## Excerpt to read

━━━━━━━━━━

Sunday, December 11, 2011

Reality Check

The dangers of economic inequality (which are largely founded on economic injustice) threaten our economy and our polity, and in the process they cause suffering and destruction to real people.  They limit and may destroy the chances of future generations.  All of this--and all the economic and political theory outlined in President Obama's speech and my last two posts--are demonstrably true.

But they don't tell the whole story.  To the extent that in the end, none of this may matter much.  Because virtually all economic theory is fantasy.  It is, to be sure, really pretentious and boring fantasy, and the purveyors of these fantasies dress in severe suits and ties, and are boring and pretentious.  But nothing Disney ever produced is as unreal as the economics accepted as operating procedure by the global economy, by the institutions of commerce and finance and government, at every level.

Economic theories work within the premises, in both senses: they work within the artificial constructs, the closed system, within the building.  And for a few hundred years we've managed to pretty much stay inside the building.  But the building is not self-contained, not really.  The natural world outside it is essential to its survival, to our survival.  And the laws there are very different, and we've been ignoring them.  The world is so big that we got away with ignoring them.  But we're too big now, and we're destroying the world's ability to continue to give us life.

The most obvious way to translate this into economics is by assigning cost.  Costs are calculated without regard to the resources used and the environment ruined, such that it will not sustain as much life, or any life, in the future.  The jargon is that environmental costs are "externalized," that is, ignored.  But these days there is far too much damage being done on scales that are almost unimaginably vast and fast, by and on behalf of far, far too many people. 

We're using up resources and poisoning our planet, destroying the diversity of life we don't really understand, and in the process, we are destroying the human future.  And our economics ignores this most important fact.  If we don't get this right, none of the rest is going to matter for very much longer.
Waste is one of the most ignored problems.  Of all the resources that go into making products we use, only 6% of the materials actually show up in the products themselves.  And then many of the products become waste in short order, often toxic waste.  The computer revolution, which looks so clean and futuristic, is making this very much worse.  The rapid proliferation and obsolescence of devices is creating waste on a stupendous scale.  There are more discarded cell phones in Japan than there are Japanese.  It's getting worse, utterly out of control, and it is utterly ignored.

━━━━━━━━━━

## Things to do
a) Repeat the blog post between "Reality Check" and "posts--are demonstrably true.", inclusive, but switch "future generations" to "our grandchildren".
b) In the blog post, what share of the materials used in making products actually ends up in the products themselves?

━━━━━━━━━━

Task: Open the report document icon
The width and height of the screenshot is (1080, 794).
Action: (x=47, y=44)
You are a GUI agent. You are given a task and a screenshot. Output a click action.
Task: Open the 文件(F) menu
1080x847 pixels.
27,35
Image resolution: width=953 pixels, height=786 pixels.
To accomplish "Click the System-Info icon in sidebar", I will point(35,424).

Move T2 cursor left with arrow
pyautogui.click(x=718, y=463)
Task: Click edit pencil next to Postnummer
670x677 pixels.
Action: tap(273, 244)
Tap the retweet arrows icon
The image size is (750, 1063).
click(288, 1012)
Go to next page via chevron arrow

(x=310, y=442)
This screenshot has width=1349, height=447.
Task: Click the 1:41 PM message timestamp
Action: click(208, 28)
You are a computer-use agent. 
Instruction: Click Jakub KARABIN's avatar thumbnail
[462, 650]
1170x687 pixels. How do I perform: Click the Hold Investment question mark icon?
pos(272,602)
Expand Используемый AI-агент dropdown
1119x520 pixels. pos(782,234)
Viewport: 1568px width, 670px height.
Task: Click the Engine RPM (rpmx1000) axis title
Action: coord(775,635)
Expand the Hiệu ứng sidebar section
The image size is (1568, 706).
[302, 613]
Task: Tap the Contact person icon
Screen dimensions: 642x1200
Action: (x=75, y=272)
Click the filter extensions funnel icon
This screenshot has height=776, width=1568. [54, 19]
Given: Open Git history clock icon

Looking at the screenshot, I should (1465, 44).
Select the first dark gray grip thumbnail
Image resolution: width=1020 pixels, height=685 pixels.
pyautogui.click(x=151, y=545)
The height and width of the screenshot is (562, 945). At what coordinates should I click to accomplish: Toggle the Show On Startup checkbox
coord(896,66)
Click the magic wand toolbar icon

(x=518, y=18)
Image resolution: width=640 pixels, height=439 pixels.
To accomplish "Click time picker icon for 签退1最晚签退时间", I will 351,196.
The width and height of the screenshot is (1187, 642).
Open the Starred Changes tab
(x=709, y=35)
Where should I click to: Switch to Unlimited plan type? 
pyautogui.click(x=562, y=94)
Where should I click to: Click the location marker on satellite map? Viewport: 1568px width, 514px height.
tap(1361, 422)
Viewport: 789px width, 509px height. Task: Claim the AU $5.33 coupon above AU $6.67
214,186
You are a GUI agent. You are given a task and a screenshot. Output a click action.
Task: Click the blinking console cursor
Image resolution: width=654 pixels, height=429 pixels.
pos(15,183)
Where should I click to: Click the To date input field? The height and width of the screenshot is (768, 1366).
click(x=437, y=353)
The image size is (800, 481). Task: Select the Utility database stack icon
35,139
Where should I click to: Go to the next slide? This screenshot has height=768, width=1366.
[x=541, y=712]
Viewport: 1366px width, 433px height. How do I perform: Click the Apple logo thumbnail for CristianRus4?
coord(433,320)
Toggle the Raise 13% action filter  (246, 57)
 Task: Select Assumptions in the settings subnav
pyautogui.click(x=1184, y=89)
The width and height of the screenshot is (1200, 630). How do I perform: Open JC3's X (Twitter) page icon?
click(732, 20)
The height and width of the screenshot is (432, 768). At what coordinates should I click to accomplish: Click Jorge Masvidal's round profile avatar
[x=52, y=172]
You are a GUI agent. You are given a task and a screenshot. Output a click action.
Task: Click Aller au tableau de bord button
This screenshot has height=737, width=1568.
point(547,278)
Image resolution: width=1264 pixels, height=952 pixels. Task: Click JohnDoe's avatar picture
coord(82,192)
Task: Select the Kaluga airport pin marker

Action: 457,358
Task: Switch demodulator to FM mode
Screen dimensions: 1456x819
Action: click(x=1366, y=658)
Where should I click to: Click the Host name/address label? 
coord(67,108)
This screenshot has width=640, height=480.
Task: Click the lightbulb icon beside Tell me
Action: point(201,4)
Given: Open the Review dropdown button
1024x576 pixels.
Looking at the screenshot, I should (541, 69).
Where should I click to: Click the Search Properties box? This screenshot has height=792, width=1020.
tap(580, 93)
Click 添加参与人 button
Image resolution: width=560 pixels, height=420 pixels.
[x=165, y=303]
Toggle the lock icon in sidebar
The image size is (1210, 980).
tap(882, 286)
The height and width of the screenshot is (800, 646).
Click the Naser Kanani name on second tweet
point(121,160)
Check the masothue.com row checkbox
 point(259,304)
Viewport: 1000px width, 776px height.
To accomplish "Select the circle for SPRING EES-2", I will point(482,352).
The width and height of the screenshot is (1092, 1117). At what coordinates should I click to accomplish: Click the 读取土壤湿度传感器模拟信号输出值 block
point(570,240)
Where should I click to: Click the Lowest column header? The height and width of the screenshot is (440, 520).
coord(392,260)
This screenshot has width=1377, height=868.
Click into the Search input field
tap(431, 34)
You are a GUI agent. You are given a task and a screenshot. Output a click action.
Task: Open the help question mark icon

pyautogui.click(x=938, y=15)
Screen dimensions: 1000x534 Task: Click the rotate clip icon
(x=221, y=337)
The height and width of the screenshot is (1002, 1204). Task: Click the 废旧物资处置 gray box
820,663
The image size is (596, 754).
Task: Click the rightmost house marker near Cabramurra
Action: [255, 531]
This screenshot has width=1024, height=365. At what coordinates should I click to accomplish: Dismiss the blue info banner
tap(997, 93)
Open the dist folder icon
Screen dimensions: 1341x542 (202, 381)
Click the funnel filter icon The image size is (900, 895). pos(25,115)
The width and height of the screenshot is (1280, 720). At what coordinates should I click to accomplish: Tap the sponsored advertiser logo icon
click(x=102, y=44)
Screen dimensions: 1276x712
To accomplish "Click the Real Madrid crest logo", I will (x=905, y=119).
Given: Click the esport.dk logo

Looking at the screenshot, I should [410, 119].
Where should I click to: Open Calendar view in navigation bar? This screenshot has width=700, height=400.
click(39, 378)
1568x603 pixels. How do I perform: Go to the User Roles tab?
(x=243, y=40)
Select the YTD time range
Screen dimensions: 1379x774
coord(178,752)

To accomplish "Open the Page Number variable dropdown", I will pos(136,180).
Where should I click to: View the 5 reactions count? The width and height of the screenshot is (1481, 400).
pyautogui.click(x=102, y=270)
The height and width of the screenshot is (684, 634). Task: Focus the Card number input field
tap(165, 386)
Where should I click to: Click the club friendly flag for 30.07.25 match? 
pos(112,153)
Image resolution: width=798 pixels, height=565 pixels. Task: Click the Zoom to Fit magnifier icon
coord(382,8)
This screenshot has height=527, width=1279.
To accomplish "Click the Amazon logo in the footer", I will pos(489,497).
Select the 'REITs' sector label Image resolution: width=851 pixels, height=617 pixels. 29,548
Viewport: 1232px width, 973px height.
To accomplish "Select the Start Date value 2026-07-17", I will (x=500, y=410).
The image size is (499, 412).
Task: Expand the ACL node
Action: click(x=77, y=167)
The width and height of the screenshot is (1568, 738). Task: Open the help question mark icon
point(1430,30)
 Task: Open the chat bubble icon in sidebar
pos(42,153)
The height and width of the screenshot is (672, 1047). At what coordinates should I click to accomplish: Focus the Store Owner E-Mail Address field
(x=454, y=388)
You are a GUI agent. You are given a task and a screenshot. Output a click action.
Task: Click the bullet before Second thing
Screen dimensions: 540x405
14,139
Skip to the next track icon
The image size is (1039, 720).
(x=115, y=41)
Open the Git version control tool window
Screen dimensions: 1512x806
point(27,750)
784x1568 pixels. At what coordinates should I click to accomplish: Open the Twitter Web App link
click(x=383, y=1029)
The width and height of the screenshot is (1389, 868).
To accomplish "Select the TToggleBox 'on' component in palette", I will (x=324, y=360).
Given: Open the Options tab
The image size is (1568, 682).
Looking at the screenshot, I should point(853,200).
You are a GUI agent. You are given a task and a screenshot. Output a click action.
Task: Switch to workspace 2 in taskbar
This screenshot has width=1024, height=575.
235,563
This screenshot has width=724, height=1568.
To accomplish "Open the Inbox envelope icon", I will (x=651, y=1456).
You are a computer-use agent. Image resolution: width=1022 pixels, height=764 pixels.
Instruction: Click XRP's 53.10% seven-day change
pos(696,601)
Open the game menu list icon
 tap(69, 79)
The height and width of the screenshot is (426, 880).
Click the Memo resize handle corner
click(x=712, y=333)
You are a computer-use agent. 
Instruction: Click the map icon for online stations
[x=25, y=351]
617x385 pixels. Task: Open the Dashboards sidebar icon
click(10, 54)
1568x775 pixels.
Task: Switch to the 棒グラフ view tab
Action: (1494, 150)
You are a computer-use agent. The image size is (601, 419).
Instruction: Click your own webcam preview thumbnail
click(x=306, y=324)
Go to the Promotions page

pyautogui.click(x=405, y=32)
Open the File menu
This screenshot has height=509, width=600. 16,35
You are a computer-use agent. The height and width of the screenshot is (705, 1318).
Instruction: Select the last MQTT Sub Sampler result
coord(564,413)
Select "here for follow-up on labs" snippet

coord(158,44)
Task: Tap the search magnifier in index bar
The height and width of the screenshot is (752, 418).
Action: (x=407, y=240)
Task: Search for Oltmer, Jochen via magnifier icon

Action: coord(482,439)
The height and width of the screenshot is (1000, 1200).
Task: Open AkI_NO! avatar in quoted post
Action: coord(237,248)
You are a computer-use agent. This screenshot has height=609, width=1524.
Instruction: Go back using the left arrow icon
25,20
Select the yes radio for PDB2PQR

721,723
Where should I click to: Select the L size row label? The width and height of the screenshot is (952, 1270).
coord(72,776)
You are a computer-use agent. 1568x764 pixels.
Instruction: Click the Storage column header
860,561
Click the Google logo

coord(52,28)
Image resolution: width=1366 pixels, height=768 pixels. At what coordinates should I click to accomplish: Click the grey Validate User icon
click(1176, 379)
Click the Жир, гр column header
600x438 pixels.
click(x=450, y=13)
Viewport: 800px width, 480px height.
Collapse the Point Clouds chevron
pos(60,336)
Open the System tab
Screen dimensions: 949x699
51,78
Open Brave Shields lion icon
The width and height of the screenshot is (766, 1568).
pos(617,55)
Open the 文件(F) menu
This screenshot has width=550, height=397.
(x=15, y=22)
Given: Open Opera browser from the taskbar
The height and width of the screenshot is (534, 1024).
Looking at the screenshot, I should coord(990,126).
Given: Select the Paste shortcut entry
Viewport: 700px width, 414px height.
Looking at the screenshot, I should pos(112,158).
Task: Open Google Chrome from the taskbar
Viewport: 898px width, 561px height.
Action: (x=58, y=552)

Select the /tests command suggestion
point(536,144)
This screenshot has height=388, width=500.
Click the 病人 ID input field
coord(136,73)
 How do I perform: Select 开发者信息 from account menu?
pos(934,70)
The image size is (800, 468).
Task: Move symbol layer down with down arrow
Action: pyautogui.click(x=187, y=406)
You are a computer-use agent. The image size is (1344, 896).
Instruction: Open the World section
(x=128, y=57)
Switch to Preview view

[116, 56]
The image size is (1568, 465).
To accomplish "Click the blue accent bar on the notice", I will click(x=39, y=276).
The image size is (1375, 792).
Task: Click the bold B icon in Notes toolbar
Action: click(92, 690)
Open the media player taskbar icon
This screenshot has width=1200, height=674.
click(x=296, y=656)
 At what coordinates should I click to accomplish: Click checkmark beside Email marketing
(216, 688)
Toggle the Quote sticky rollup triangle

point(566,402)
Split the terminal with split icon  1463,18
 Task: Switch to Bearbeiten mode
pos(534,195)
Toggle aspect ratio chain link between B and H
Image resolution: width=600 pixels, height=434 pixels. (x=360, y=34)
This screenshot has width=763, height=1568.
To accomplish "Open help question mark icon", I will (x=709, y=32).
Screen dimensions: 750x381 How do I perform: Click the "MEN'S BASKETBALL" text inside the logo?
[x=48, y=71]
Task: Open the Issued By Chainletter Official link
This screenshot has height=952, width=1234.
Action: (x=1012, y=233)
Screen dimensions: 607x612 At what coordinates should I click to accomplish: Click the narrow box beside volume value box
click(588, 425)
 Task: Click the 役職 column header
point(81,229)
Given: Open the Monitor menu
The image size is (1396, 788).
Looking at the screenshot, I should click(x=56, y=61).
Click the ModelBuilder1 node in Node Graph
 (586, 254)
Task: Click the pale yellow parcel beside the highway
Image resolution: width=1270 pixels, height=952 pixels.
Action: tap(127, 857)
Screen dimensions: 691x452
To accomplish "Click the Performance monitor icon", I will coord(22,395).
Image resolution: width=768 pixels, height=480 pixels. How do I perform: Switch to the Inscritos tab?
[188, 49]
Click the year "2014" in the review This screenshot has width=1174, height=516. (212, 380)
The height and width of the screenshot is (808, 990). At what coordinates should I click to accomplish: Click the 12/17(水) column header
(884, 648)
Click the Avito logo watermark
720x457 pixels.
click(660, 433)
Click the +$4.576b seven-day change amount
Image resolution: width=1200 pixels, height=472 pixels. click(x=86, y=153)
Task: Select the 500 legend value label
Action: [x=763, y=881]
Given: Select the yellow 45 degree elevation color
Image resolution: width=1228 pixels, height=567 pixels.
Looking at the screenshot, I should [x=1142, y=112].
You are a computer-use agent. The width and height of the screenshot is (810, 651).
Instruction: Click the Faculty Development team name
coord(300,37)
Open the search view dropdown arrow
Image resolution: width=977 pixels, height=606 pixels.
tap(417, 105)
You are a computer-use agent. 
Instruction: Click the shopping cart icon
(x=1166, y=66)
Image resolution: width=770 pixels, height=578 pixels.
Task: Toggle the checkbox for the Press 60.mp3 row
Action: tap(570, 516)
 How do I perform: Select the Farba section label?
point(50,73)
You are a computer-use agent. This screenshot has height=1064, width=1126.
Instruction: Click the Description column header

━━━━━━━━━━

## Task answers
a)
Reality Check

The dangers of economic inequality (which are largely founded on economic injustice) threaten our economy and our polity, and in the process they cause suffering and destruction to real people.  They limit and may destroy the chances of our grandchildren.  All of this--and all the economic and political theory outlined in President Obama's speech and my last two posts--are demonstrably true.

b) Only 6%.